◆ The input:
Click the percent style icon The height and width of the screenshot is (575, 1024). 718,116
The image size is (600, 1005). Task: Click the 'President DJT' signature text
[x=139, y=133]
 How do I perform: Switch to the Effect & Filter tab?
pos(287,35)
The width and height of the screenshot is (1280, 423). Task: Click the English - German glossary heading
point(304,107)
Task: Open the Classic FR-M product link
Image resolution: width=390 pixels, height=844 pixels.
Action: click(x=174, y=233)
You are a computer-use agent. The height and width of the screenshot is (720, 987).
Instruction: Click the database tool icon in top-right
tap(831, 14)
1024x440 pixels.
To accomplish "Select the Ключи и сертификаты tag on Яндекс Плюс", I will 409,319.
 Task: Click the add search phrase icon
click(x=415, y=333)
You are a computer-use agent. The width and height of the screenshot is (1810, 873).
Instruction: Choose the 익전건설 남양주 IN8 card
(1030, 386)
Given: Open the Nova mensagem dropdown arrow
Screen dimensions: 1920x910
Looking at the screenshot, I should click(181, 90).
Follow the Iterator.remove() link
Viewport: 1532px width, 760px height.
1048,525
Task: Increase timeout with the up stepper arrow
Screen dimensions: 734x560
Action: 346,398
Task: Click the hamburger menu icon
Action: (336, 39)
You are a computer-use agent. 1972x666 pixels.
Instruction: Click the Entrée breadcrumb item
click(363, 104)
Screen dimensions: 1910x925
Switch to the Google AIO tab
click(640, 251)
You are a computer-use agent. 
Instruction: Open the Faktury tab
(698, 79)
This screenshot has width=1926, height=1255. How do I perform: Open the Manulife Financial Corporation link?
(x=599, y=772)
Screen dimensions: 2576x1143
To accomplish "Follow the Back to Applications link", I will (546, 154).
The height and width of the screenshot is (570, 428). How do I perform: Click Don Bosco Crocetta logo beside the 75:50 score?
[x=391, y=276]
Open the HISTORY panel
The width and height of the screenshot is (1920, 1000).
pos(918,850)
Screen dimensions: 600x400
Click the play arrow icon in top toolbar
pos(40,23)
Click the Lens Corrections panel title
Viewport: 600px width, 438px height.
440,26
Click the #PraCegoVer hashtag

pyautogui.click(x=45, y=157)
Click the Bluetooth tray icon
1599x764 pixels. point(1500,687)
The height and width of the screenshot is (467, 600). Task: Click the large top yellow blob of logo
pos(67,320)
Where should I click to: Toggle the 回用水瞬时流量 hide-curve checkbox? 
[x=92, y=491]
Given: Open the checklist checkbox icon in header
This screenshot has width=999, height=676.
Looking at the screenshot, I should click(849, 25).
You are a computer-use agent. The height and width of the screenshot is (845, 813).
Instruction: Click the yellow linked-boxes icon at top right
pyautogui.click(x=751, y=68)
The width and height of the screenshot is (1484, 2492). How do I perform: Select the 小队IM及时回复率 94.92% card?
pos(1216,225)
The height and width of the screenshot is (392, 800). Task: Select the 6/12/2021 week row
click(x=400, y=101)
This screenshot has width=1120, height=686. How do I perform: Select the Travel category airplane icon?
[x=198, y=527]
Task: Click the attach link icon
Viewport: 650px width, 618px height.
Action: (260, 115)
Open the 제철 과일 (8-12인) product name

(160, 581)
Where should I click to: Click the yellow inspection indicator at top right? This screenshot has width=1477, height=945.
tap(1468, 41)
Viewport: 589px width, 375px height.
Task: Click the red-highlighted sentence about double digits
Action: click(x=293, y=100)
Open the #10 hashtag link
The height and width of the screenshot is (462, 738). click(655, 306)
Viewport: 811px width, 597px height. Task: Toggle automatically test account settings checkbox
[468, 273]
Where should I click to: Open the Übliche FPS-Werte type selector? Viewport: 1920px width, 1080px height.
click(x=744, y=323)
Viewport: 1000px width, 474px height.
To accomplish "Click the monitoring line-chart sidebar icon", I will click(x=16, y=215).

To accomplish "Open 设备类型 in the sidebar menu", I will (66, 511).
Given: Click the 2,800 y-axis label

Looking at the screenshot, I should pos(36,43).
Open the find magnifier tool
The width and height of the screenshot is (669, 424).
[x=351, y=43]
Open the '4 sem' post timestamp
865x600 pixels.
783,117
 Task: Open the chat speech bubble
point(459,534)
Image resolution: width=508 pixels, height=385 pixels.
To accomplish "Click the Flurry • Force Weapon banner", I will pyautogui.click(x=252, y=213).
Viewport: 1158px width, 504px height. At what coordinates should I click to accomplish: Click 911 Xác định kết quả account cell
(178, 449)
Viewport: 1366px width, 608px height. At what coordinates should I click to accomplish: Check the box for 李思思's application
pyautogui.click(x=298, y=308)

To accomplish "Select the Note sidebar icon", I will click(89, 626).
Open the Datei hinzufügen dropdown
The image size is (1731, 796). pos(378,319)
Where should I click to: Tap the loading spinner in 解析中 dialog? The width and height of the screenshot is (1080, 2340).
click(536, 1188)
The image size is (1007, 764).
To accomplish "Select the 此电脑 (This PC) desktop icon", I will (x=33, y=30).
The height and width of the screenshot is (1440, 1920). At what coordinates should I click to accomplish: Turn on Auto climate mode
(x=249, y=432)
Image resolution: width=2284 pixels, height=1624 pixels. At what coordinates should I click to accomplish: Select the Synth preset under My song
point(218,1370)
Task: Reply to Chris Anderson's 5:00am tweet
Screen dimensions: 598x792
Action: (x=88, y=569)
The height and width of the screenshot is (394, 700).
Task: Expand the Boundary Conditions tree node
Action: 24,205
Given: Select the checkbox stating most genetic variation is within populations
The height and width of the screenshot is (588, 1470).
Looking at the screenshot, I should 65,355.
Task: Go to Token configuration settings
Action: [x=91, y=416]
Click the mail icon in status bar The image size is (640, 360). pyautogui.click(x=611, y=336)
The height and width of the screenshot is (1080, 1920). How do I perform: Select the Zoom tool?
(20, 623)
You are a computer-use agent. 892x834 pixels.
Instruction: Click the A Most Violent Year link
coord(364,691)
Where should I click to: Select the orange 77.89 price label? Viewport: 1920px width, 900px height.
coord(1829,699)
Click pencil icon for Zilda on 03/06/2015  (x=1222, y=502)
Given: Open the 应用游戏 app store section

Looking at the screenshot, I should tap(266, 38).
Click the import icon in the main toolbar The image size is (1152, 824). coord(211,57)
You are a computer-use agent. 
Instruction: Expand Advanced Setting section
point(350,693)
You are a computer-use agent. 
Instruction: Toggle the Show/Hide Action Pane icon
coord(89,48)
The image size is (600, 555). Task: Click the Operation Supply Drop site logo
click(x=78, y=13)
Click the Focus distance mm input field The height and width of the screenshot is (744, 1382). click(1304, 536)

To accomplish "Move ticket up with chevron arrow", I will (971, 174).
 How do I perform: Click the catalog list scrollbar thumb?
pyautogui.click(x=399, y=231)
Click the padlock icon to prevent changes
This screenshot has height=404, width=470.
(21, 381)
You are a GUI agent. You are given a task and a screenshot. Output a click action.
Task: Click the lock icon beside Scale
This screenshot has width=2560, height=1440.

◆ What to produce:
Rename "glossary" to "dictionary" in everything from the start of the records down to the line containing "point(304,107)", and return only those lines with nothing else altered.

◆ Answer to the task:
Click the percent style icon The height and width of the screenshot is (575, 1024). 718,116
The image size is (600, 1005). Task: Click the 'President DJT' signature text
[x=139, y=133]
 How do I perform: Switch to the Effect & Filter tab?
pos(287,35)
The width and height of the screenshot is (1280, 423). Task: Click the English - German dictionary heading
point(304,107)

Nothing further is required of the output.